The Infant is laying His head on His Mother’s neck and breast, giving the impression of listening to her Heart. The Holy Mother is holding Him close to her with a beautiful Rosary in her hand. She is seated on a crescent moon and surrounded by angels. The scene appeals to bodily eyes in its exquisite beauty. The scene also calls out to the eyes of faith and proclaims that when we take the Rosary in our hands we encounter the Mother and Child. Then we are embraced in the powerful love of life, the first and fundamental gift given by the Creator to each one of us. The image of the Mother and Child speaks about the reality of the Virgin Mother, by whose “Fiat,” her “Yes,” Life enters into the world. It manifests the reality of the Infant Christ, who truly took on our human flesh and became one of us. They are not just ideas. They are living persons.
October is the Month of the Rosary. On October 7, the Church celebrates the Feast of Our Lady of the Rosary, holding up for us the power that the praying of the Rosary brings into our lives. Its power is love. When we meditate on the mysteries of the lives of Jesus and Mary, the power of God’s love fills our minds and our hearts. The power of God’s love brings Christ to us and this power enables God’s Mother to unceasingly pray for us and protect us. This feast reminds us to pray the Rosary with renewed hope for the healing of families, of the Church, and of the world.
October is celebrated also by the Church as Respect Life Month. In our country today human life itself is often seen in terms of political ideology, biological debates and ultimately as a person’s power to choose to eliminate another person. Often what is missing is the ability to see that life is not about a choice to dispose of another human being. Yes, life is about power, but it is the power of love, the power to accept, nurture and embrace life and not to destroy it.
Just as the image of the Blessed Mother embracing the Infant Jesus allows us to see in faith that the prayer of the Rosary helps us to encounter Jesus and Mary united in love, so, too, we need those images in our lives that help us to see that respecting life is not about ideologies but it is about human beings. It is about our brothers and sisters, every one of them a precious gift from God Himself.

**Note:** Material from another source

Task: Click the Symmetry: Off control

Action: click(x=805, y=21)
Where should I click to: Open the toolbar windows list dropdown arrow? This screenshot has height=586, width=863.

We need the beautiful image of the mothers in our world holding close their children in love, often in difficult circumstances. We need the image of adult children holding close their aged parents when they are close to death. We need the images of doctors, nurses and health care providers holding close and protecting their brothers and sisters from their time in their mothers’ wombs to their life’s end, and protecting them from violence and death. We need those images of sisters and brothers embracing, helping and nurturing others at every stage of life. Those images all mirror the image of the Virgin Mother of Nazareth protecting and holding with a self-sacrificing love that Infant Savior, who would then offer Himself selflessly on the Cross for us all. Mary chose life – we are called to do the same.
This month of October, let us take up Our Mother’s Rosary again. Let us gaze upon the image of life-giving mutual love that pours forth from Mary’s eyes and the eyes of her Son Jesus. Let our eyes be opened and see that life is not a theoretical question or an ideological exercise. It is about the living persons who are sent to us by God whom we are called to love, embrace, and protect but never to destroy. Let us dedicate ourselves by prayer, witness and sacrifice to defend life from the first moment of the conception of the unborn child in the womb to the close of life when they are called home to God!
Our Lady of the Rosary, O Mother of Life Himself, pray for us!